Análisis
El ‘neobarrionalismo’ del cine español y su «realismo capitalista»

Fotograma de 'Historias del buen valle', de José Luis Guerín. ©Los Ilusos Films
El cine español no ha vuelto al barrio, porque en realidad nunca se fue, pero entre 2024 y 2025 ha empezado a abrazarlo como hecho identitario, con menos estigma que conciencia de clase. Y, sobre todo, como novedad, lo ha empezado a abrazar desde el documental como registro más que desde la comedia o el drama social, aunque también, reivindicándolo como lugar delimitado de transformación urbana y vital, precisamente en un momento de crisis del espacio dentro de la ciudad.
Una evolución que contrasta con la ola reciente, ¿quizás ya superada?, del ‘neorrural‘, que tras alcanzar su apogeo con Alcarràs (2022) y As bestas (2022) sigue dejando algún título notable como Lo que queda de ti (2025).

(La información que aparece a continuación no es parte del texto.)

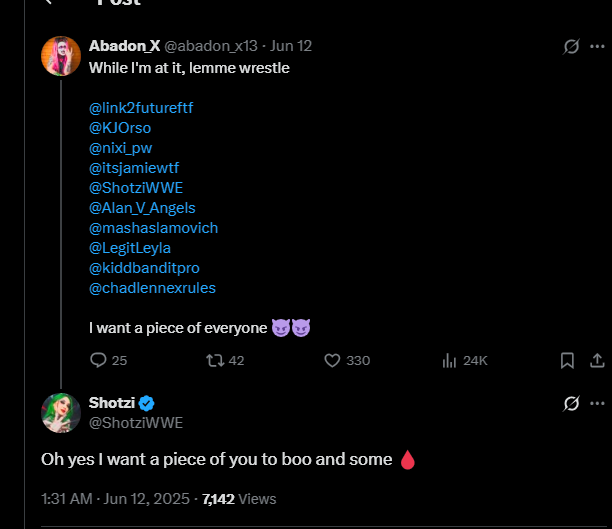Open Shotzi's profile avatar
Viewport: 612px width, 529px height.
[61, 413]
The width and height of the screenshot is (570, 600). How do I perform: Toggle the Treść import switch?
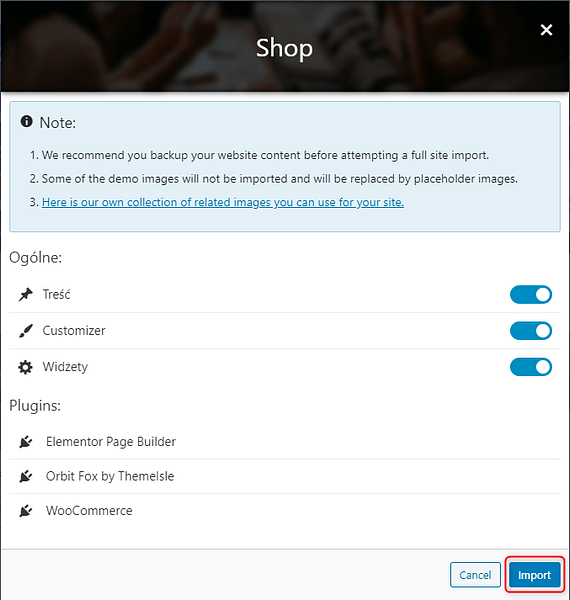[x=531, y=295]
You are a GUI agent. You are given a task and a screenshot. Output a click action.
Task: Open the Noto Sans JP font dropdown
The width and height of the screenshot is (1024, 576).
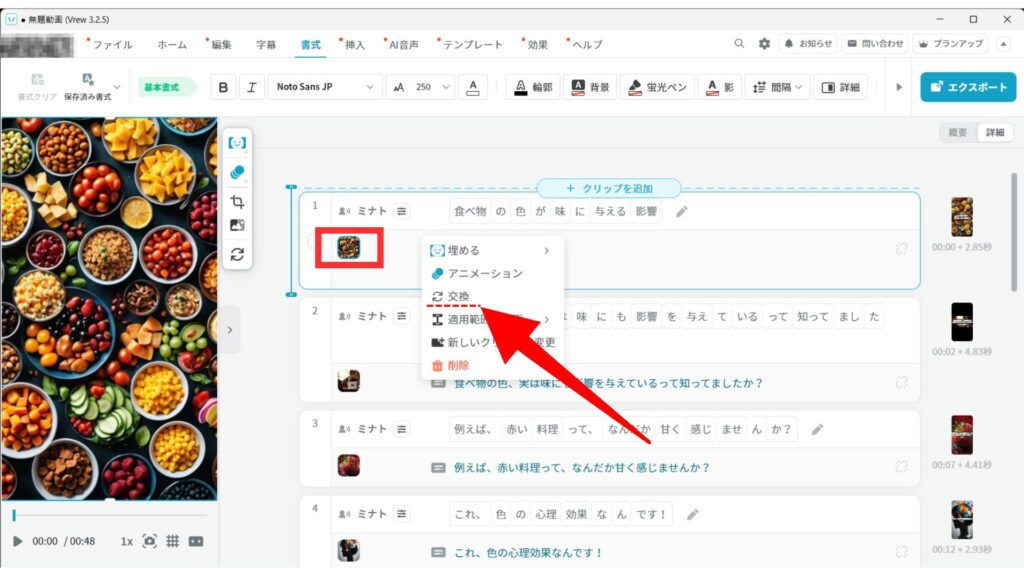[x=326, y=87]
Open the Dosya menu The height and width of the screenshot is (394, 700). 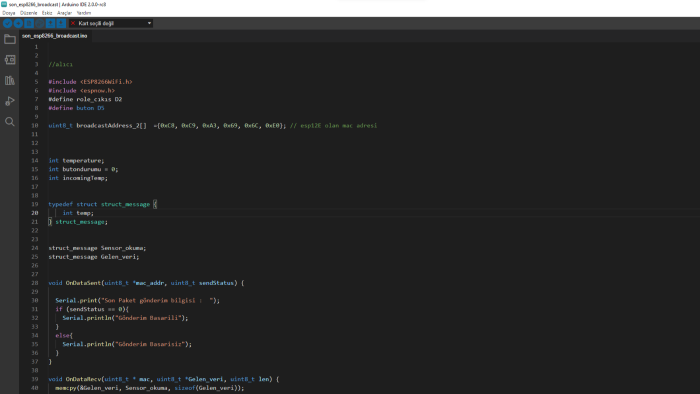[8, 13]
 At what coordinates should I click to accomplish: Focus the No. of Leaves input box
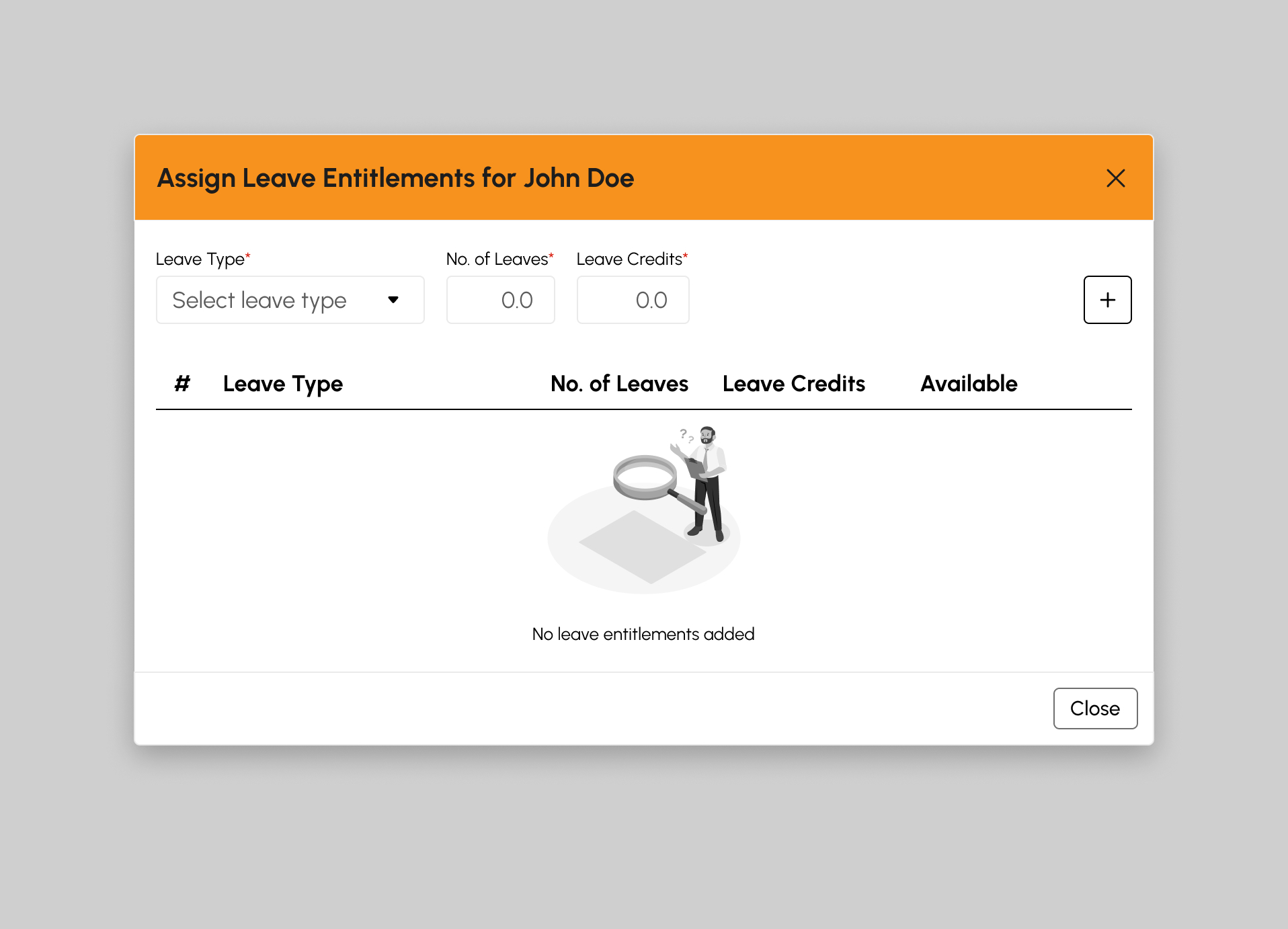click(500, 300)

Si aquella claramente tuvo una etiqueta tanto de la crítica como de la prensa, e incluso parte de los cineastas —que normalmente crean sin pensar en las categorizaciones o tendencias acuñadas por los juntaletras—, esta pasa más de puntillas pero claramente dialogando con la crisis de la vivienda o el fenómeno de la gentrificación.